'Trabalhamos como se fôssemos regulamentados'
Curitiba - A chefe da Defensoria Pública do Paraná, Sílvia Xavier Glaser, destacou que a falta de regulamentação não é a pior situação do órgão neste momento. Ela reconhece que o Estado não atende dispositivos constitucionais, mas destaca que o trabalho é realizado do mesmo jeito. ''Trabalhamos como se fôssemos regulamentados'', ponderou ela ao falar do volume de processos em tramitação na defensoria.
Segundo Sílvia, são cerca de 30 mil processos - entre notificações judiciais, extrajudiciais e orientação jurídica -, o que sobrecarrega os 47 advogados que atuam na Defensoria Pública do Paraná, em Curitiba. Nesse volume, estão contabilizadas as ações cíveis, de família, dos juizados especiais e da Vara da Juventude, mas há, ainda, processos criminais, delitos de trânsito e relacionados a adolescentes em conflito com a lei. ''São profissionais extremamente comprometidos, que trabalham com carinho e respeitando o ser humano'', disse Sílvia.

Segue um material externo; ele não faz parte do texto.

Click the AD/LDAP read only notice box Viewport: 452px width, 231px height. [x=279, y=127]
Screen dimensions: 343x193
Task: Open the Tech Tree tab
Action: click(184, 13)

A maior demanda da defensoria pública, em Curitiba, é de processos das varas de família e, segundo Sílvia, envolvem casos de violência psicológica, física e patrimonial. Inicialmente, é feita uma triagem para que sejam atendidas pessoas com renda de até três salários mínimos.
A Secretaria de Estado da Justiça informou, por meio da assessoria de imprensa, que não se manifestaria sobre o assunto. (A.L.)